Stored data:

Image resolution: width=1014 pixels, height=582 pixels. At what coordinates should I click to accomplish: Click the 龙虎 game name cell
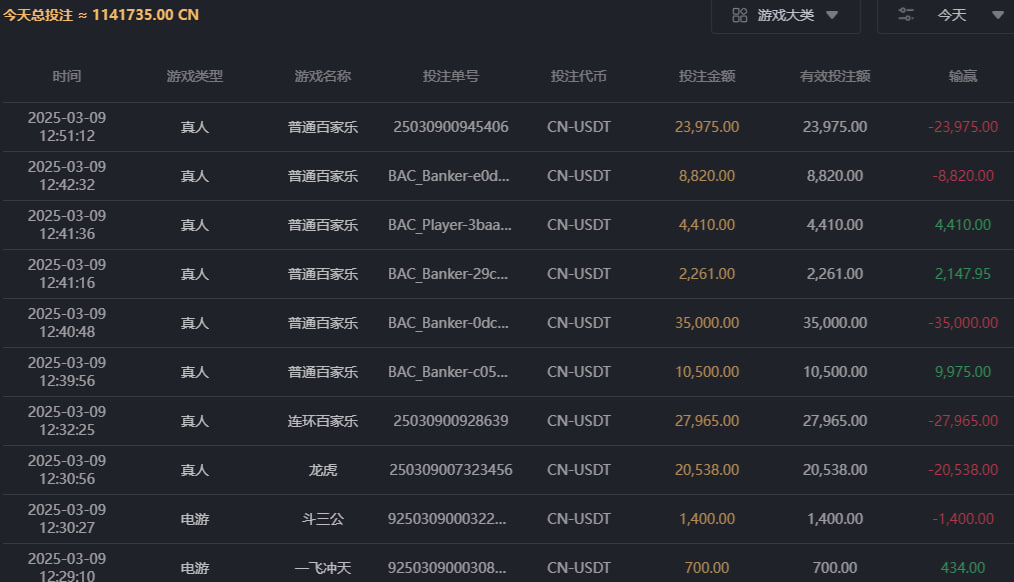323,470
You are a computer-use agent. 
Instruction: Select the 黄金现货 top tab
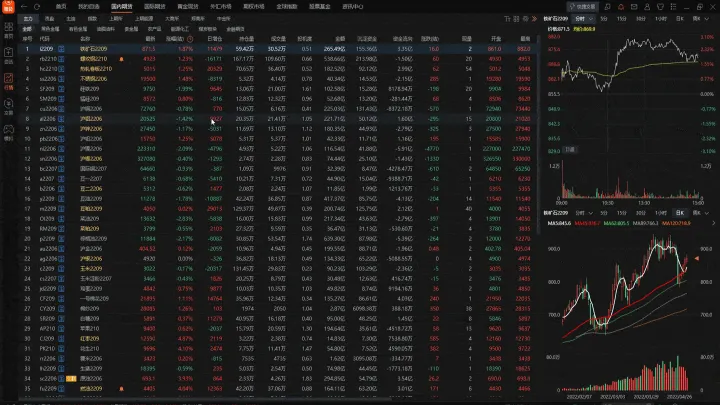[x=187, y=6]
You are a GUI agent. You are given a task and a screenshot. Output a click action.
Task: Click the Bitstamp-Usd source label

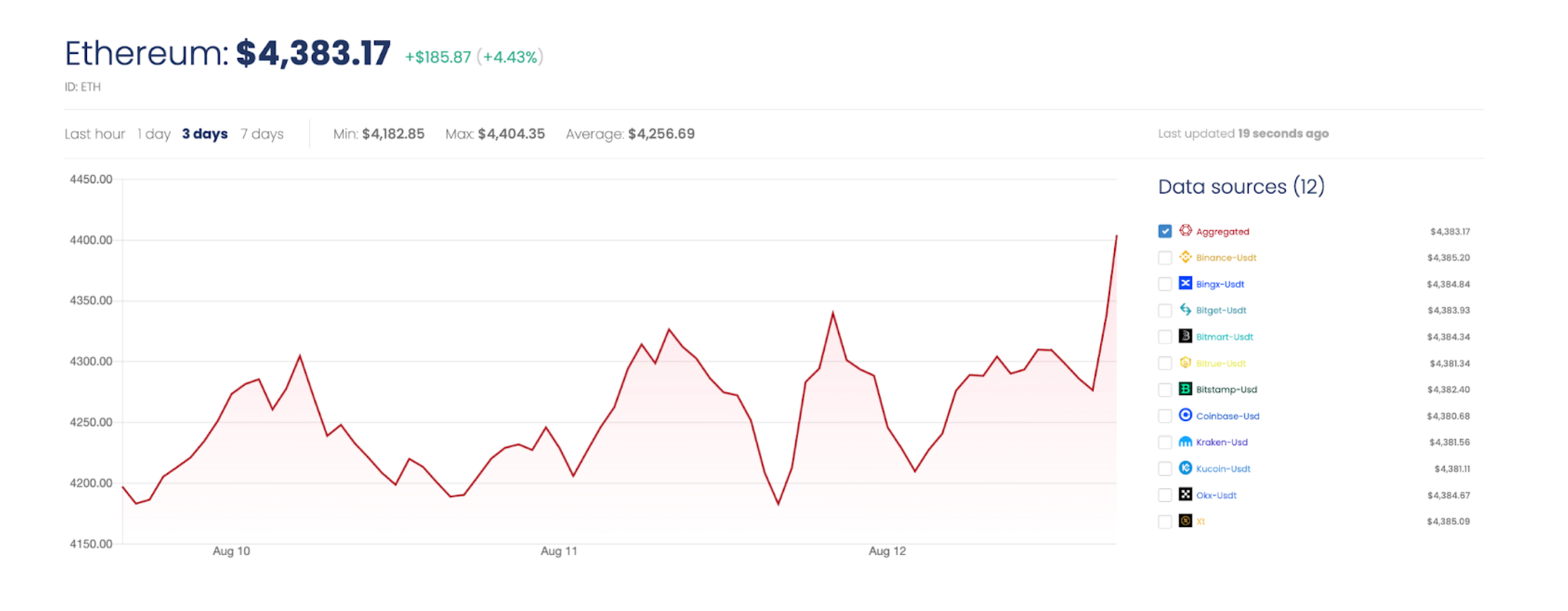click(x=1226, y=390)
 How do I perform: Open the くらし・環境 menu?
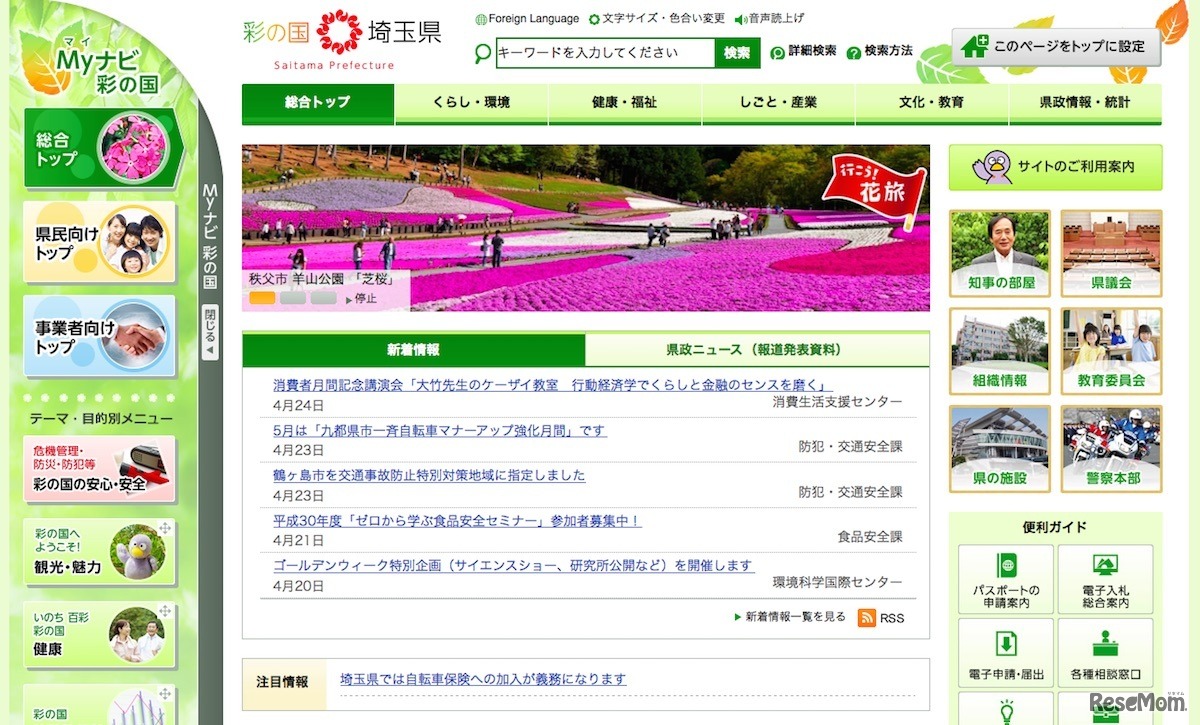point(471,103)
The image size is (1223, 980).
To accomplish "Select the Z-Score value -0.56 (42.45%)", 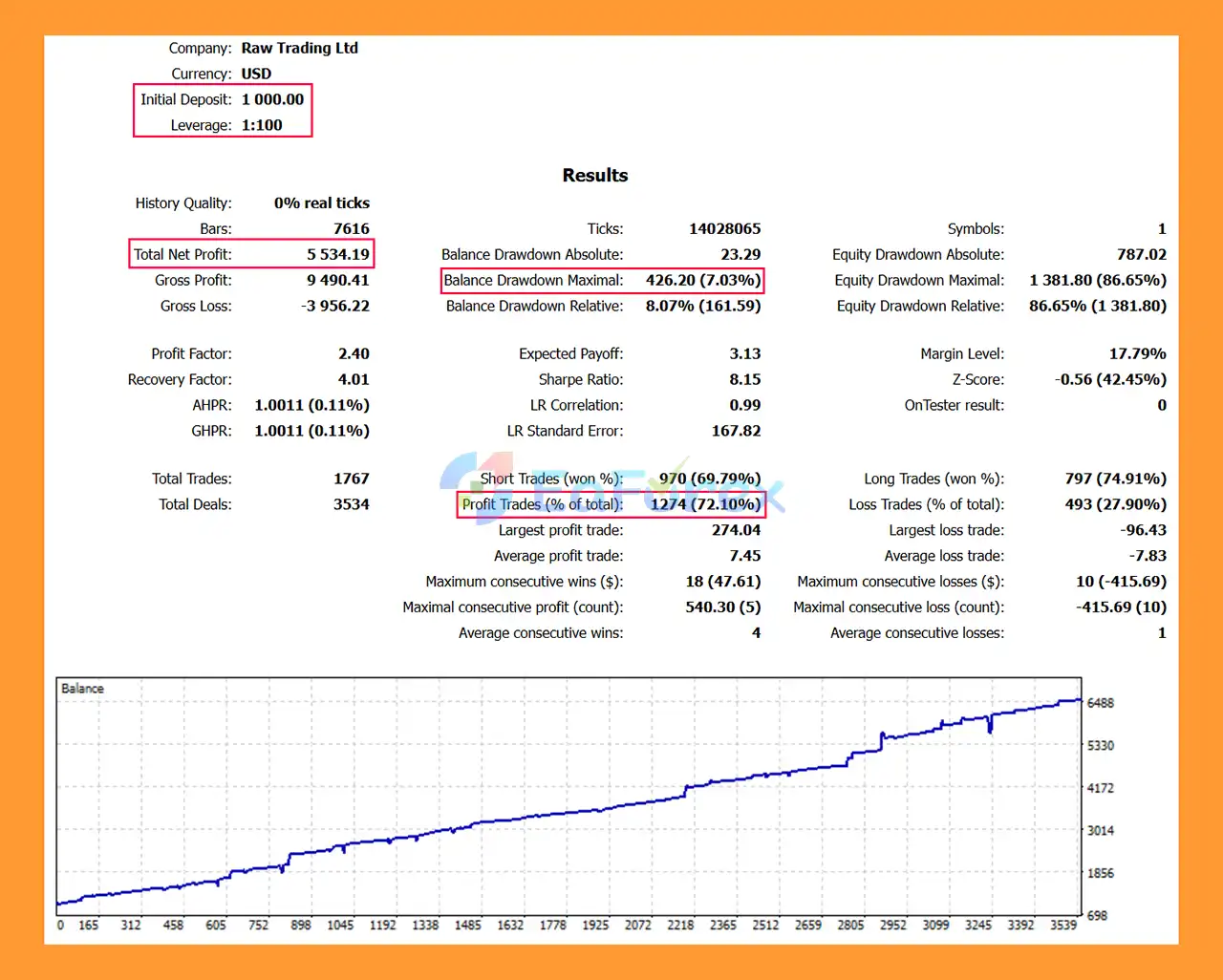I will click(1110, 379).
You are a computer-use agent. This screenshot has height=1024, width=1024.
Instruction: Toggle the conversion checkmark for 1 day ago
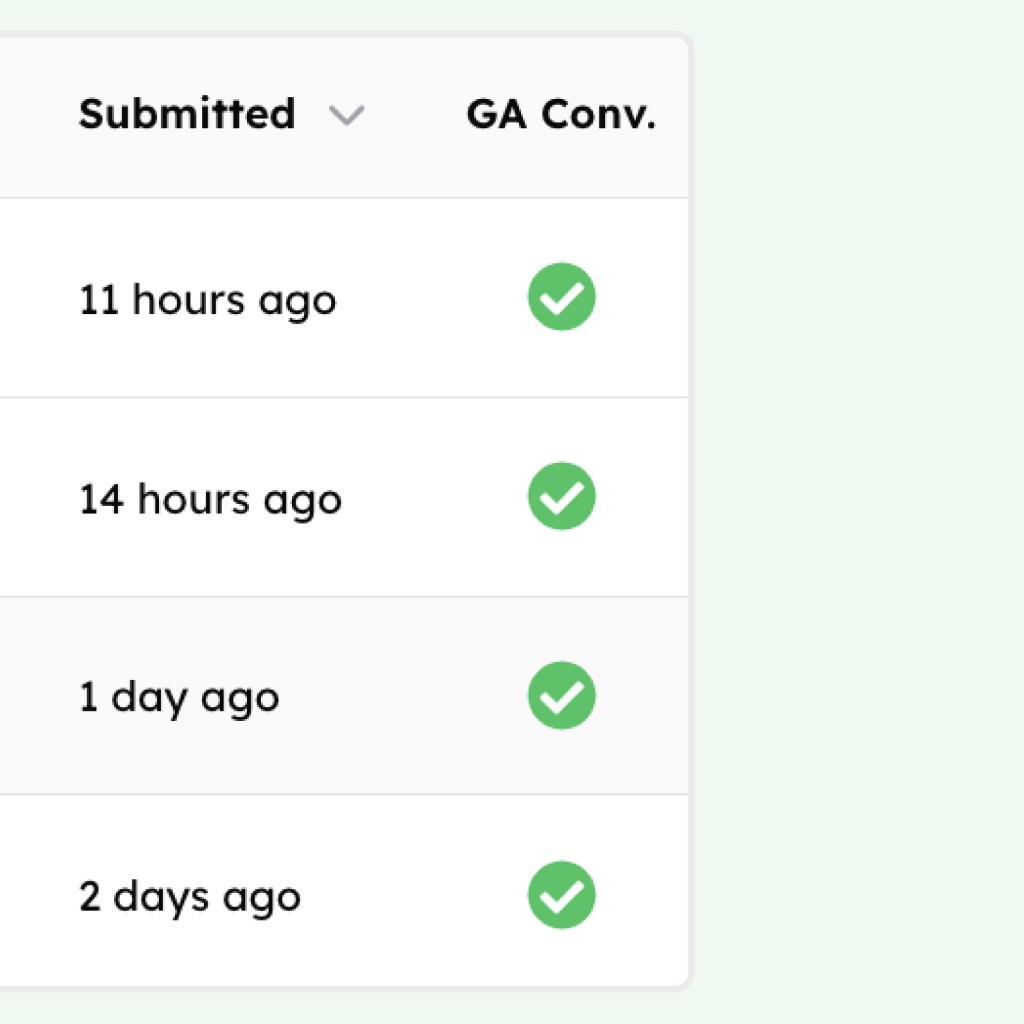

*What to produce*.
Only the lines from the start of the records to the one containing "You are a GUI" should be repeated, exactly and with both ends kept; drop any pictures.

*Response to this task*.
Image resolution: width=1014 pixels, height=582 pixels. At what coordinates should I click to accomplish: Click the 龙虎 game name cell
323,470
You are a computer-use agent. 
Instruction: Select the 黄金现货 top tab
[x=187, y=6]
You are a GUI agent. You are given a task and a screenshot. Output a click action.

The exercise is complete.